> _DESCRIPTION OF THE TASK_
Reproduce each of the following rows word for word, with nothing added, dropped, or changed.
-- EXTRACTED DATA follows --
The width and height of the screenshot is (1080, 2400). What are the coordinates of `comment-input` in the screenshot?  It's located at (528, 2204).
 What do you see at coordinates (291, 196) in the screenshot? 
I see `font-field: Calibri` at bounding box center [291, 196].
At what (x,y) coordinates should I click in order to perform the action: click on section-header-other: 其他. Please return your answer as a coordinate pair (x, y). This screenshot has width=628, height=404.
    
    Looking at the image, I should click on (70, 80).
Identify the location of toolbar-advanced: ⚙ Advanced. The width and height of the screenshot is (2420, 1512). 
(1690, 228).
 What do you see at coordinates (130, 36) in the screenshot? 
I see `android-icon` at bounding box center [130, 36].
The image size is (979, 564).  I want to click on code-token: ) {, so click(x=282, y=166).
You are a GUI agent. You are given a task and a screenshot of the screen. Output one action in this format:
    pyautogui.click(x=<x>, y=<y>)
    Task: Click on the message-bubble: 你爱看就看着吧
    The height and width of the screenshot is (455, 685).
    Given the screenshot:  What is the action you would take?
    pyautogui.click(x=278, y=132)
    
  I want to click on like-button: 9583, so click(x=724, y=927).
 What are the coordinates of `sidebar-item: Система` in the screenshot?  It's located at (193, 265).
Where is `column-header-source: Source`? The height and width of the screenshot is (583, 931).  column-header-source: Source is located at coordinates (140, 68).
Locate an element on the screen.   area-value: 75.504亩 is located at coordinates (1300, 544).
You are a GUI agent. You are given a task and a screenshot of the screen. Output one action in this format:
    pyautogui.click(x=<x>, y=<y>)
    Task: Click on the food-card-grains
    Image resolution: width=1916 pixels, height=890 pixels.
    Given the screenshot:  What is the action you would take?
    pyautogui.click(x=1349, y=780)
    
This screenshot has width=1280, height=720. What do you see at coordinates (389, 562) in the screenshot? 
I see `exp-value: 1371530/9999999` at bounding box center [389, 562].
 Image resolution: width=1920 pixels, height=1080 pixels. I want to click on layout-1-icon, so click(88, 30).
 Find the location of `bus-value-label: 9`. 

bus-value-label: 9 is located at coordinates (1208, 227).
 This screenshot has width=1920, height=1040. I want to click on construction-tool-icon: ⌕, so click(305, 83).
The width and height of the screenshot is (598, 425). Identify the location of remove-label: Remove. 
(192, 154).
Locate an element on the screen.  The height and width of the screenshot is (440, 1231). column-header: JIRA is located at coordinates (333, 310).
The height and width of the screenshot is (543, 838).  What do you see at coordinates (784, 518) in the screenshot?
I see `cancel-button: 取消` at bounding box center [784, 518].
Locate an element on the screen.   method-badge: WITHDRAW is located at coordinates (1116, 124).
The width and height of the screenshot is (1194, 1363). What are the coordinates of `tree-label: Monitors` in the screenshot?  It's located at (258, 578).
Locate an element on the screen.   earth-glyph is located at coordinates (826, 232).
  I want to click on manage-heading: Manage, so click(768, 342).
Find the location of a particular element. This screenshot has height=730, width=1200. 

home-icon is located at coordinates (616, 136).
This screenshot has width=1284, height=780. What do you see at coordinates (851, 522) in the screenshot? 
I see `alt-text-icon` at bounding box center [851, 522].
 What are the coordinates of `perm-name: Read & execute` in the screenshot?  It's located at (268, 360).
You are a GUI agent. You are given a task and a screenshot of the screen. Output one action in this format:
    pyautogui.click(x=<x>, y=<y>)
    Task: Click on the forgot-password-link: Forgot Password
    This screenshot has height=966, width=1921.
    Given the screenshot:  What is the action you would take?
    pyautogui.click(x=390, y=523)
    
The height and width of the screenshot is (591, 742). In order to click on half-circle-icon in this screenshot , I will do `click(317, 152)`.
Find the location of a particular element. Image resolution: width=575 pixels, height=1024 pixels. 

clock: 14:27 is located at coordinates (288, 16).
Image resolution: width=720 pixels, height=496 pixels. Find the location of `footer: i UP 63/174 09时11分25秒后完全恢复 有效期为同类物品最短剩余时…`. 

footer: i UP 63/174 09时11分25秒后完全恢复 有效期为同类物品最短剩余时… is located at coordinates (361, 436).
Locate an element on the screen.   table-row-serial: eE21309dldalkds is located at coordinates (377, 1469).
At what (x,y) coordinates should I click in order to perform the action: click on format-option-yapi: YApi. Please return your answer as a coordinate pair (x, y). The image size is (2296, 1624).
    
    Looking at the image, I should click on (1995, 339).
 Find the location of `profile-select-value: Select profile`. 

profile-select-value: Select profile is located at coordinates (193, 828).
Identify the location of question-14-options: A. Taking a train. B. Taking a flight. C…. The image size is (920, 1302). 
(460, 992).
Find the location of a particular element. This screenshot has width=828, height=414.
-- EXTRACTED DATA concluded --
> _TASK OUTPUT_
The width and height of the screenshot is (1080, 2400). What are the coordinates of `comment-input` in the screenshot?  It's located at (528, 2204).
 What do you see at coordinates (291, 196) in the screenshot? 
I see `font-field: Calibri` at bounding box center [291, 196].
At what (x,y) coordinates should I click in order to perform the action: click on section-header-other: 其他. Please return your answer as a coordinate pair (x, y). This screenshot has width=628, height=404.
    
    Looking at the image, I should click on (70, 80).
Identify the location of toolbar-advanced: ⚙ Advanced. The width and height of the screenshot is (2420, 1512). 
(1690, 228).
 What do you see at coordinates (130, 36) in the screenshot? 
I see `android-icon` at bounding box center [130, 36].
The image size is (979, 564).  I want to click on code-token: ) {, so click(x=282, y=166).
You are a GUI agent. You are given a task and a screenshot of the screen. Output one action in this format:
    pyautogui.click(x=<x>, y=<y>)
    Task: Click on the message-bubble: 你爱看就看着吧
    The height and width of the screenshot is (455, 685).
    Given the screenshot:  What is the action you would take?
    pyautogui.click(x=278, y=132)
    
  I want to click on like-button: 9583, so click(x=724, y=927).
 What are the coordinates of `sidebar-item: Система` in the screenshot?  It's located at (193, 265).
Where is `column-header-source: Source`? The height and width of the screenshot is (583, 931).  column-header-source: Source is located at coordinates (140, 68).
Locate an element on the screen.   area-value: 75.504亩 is located at coordinates (1300, 544).
You are a GUI agent. You are given a task and a screenshot of the screen. Output one action in this format:
    pyautogui.click(x=<x>, y=<y>)
    Task: Click on the food-card-grains
    Image resolution: width=1916 pixels, height=890 pixels.
    Given the screenshot:  What is the action you would take?
    pyautogui.click(x=1349, y=780)
    
This screenshot has width=1280, height=720. What do you see at coordinates (389, 562) in the screenshot? 
I see `exp-value: 1371530/9999999` at bounding box center [389, 562].
 Image resolution: width=1920 pixels, height=1080 pixels. I want to click on layout-1-icon, so click(88, 30).
 Find the location of `bus-value-label: 9`. 

bus-value-label: 9 is located at coordinates (1208, 227).
 This screenshot has width=1920, height=1040. I want to click on construction-tool-icon: ⌕, so click(305, 83).
The width and height of the screenshot is (598, 425). Identify the location of remove-label: Remove. 
(192, 154).
Locate an element on the screen.  The height and width of the screenshot is (440, 1231). column-header: JIRA is located at coordinates (333, 310).
The height and width of the screenshot is (543, 838).  What do you see at coordinates (784, 518) in the screenshot?
I see `cancel-button: 取消` at bounding box center [784, 518].
Locate an element on the screen.   method-badge: WITHDRAW is located at coordinates (1116, 124).
The width and height of the screenshot is (1194, 1363). What are the coordinates of `tree-label: Monitors` in the screenshot?  It's located at (258, 578).
Locate an element on the screen.   earth-glyph is located at coordinates (826, 232).
  I want to click on manage-heading: Manage, so click(768, 342).
Find the location of a particular element. This screenshot has height=730, width=1200. 

home-icon is located at coordinates (616, 136).
This screenshot has width=1284, height=780. What do you see at coordinates (851, 522) in the screenshot? 
I see `alt-text-icon` at bounding box center [851, 522].
 What are the coordinates of `perm-name: Read & execute` in the screenshot?  It's located at (268, 360).
You are a GUI agent. You are given a task and a screenshot of the screen. Output one action in this format:
    pyautogui.click(x=<x>, y=<y>)
    Task: Click on the forgot-password-link: Forgot Password
    This screenshot has height=966, width=1921.
    Given the screenshot:  What is the action you would take?
    pyautogui.click(x=390, y=523)
    
The height and width of the screenshot is (591, 742). In order to click on half-circle-icon in this screenshot , I will do `click(317, 152)`.
Find the location of a particular element. Image resolution: width=575 pixels, height=1024 pixels. 

clock: 14:27 is located at coordinates (288, 16).
Image resolution: width=720 pixels, height=496 pixels. Find the location of `footer: i UP 63/174 09时11分25秒后完全恢复 有效期为同类物品最短剩余时…`. 

footer: i UP 63/174 09时11分25秒后完全恢复 有效期为同类物品最短剩余时… is located at coordinates (361, 436).
Locate an element on the screen.   table-row-serial: eE21309dldalkds is located at coordinates (377, 1469).
At what (x,y) coordinates should I click in order to perform the action: click on format-option-yapi: YApi. Please return your answer as a coordinate pair (x, y). The image size is (2296, 1624).
    
    Looking at the image, I should click on (1995, 339).
 Find the location of `profile-select-value: Select profile`. 

profile-select-value: Select profile is located at coordinates (193, 828).
Identify the location of question-14-options: A. Taking a train. B. Taking a flight. C…. The image size is (920, 1302). 
(460, 992).
Find the location of a particular element. This screenshot has width=828, height=414.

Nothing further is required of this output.